» Saved entries:
━━━━━━━━
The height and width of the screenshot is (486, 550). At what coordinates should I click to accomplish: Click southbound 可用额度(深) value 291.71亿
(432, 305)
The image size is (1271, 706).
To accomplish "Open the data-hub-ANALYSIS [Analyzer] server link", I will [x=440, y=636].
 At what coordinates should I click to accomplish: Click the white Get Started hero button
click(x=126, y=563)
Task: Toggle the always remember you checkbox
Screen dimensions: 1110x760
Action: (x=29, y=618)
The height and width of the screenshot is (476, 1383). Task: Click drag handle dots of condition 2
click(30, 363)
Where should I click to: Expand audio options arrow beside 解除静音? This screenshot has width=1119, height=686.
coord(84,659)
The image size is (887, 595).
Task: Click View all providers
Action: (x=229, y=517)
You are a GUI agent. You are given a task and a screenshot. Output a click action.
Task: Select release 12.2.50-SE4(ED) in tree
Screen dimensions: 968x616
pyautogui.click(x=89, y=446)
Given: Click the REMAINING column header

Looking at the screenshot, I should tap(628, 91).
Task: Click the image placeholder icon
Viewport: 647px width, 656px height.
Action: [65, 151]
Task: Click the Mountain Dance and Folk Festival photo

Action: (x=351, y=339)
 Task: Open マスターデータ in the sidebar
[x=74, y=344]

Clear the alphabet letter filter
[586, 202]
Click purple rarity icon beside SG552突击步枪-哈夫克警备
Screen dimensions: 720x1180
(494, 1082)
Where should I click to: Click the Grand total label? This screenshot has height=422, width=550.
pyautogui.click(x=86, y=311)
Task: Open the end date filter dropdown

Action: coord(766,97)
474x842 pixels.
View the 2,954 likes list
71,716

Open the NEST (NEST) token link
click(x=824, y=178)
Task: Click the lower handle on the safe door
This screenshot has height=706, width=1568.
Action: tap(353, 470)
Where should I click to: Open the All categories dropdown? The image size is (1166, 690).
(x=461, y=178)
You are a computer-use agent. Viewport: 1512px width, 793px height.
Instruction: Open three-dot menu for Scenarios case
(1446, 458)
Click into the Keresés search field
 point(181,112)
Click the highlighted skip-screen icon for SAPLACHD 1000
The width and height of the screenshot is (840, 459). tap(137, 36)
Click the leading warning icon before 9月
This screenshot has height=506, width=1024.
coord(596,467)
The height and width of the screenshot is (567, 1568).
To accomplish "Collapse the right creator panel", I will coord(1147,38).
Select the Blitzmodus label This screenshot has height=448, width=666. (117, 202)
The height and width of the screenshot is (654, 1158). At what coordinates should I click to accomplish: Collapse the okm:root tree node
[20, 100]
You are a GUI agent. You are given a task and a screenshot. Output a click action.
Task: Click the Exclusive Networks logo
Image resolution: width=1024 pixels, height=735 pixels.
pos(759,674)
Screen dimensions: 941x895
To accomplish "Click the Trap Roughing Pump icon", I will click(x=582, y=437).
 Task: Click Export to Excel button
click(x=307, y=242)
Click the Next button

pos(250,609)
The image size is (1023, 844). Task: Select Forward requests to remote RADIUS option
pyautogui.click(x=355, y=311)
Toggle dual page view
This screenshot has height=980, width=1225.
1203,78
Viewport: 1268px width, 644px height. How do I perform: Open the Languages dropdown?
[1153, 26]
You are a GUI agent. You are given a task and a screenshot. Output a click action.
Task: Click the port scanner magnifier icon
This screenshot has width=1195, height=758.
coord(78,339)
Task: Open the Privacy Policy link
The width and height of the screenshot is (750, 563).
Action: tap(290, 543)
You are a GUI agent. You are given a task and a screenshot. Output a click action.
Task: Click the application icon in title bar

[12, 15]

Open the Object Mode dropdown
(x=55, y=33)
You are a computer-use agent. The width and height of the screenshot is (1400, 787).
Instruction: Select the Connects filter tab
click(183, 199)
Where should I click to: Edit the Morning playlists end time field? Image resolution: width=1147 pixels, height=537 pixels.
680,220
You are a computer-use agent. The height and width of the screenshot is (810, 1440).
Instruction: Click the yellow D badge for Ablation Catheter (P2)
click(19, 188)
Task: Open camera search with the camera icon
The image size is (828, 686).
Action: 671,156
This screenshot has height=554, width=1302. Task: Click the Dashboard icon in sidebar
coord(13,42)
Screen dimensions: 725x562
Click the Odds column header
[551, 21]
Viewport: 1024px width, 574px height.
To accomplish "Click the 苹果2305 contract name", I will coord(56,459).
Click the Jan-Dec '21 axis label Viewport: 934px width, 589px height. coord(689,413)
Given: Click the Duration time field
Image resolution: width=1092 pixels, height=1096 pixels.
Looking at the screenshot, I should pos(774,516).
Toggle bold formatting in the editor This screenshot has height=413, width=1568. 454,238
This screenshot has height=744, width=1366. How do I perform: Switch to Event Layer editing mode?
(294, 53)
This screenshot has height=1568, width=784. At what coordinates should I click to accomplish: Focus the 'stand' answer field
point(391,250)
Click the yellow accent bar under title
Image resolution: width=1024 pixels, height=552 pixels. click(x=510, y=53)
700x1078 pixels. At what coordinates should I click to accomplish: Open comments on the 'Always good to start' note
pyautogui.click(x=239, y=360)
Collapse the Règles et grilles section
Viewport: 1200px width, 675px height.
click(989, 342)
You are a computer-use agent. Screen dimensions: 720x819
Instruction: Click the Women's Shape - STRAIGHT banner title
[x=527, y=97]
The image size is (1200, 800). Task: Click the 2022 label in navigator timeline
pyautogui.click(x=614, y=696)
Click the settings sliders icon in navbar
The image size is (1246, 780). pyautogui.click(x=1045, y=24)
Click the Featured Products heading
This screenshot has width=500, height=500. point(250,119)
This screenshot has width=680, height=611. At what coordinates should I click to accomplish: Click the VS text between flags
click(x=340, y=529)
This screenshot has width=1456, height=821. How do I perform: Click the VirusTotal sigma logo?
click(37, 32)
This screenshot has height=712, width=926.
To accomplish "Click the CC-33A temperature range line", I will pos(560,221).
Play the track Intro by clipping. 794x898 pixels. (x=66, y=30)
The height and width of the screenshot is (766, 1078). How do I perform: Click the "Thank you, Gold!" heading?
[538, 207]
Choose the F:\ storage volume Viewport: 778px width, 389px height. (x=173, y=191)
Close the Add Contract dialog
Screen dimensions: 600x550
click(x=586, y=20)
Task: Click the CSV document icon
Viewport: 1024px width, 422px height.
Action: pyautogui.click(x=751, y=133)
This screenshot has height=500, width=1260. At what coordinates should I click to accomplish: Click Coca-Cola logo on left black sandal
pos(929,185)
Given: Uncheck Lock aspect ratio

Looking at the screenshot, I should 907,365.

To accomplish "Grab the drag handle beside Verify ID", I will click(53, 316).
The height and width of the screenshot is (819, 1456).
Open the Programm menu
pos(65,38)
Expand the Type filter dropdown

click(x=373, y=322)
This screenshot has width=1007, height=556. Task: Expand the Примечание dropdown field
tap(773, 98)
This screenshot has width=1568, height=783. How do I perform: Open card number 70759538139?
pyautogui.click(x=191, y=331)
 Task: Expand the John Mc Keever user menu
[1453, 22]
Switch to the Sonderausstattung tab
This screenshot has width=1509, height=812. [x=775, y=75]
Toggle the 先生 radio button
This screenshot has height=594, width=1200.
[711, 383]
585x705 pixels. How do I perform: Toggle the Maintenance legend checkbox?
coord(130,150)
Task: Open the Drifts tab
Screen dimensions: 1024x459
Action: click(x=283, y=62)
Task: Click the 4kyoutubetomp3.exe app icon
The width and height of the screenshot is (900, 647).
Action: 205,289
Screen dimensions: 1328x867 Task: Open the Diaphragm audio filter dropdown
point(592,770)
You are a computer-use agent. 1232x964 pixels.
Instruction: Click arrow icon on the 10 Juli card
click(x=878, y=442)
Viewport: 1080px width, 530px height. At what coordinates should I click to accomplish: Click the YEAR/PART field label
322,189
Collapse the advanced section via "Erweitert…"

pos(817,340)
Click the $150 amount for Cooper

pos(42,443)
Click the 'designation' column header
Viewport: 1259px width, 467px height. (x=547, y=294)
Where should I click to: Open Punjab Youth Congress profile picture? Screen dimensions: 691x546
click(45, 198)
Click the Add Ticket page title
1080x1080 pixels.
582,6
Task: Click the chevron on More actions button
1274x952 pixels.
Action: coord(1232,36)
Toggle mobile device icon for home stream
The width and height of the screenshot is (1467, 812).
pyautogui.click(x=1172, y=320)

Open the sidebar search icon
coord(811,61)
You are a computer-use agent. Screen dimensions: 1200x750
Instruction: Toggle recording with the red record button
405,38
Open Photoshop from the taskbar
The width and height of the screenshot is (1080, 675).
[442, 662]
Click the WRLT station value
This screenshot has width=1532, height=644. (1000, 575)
━━━━━━━━
» WHAT THE TASK ASKS: Reproduce the records above line by line, without any change, up to and including the line that holds "474x842 pixels.".

» RESPONSE TO THIS EXERCISE:
The height and width of the screenshot is (486, 550). At what coordinates should I click to accomplish: Click southbound 可用额度(深) value 291.71亿
(432, 305)
The image size is (1271, 706).
To accomplish "Open the data-hub-ANALYSIS [Analyzer] server link", I will [x=440, y=636].
 At what coordinates should I click to accomplish: Click the white Get Started hero button
click(x=126, y=563)
Task: Toggle the always remember you checkbox
Screen dimensions: 1110x760
Action: (x=29, y=618)
The height and width of the screenshot is (476, 1383). Task: Click drag handle dots of condition 2
click(30, 363)
Where should I click to: Expand audio options arrow beside 解除静音? This screenshot has width=1119, height=686.
coord(84,659)
The image size is (887, 595).
Task: Click View all providers
Action: (x=229, y=517)
You are a GUI agent. You are given a task and a screenshot. Output a click action.
Task: Select release 12.2.50-SE4(ED) in tree
Screen dimensions: 968x616
pyautogui.click(x=89, y=446)
Given: Click the REMAINING column header

Looking at the screenshot, I should tap(628, 91).
Task: Click the image placeholder icon
Viewport: 647px width, 656px height.
Action: [65, 151]
Task: Click the Mountain Dance and Folk Festival photo

Action: (x=351, y=339)
 Task: Open マスターデータ in the sidebar
[x=74, y=344]

Clear the alphabet letter filter
[586, 202]
Click purple rarity icon beside SG552突击步枪-哈夫克警备
Screen dimensions: 720x1180
(494, 1082)
Where should I click to: Click the Grand total label? This screenshot has height=422, width=550.
pyautogui.click(x=86, y=311)
Task: Open the end date filter dropdown

Action: coord(766,97)
474x842 pixels.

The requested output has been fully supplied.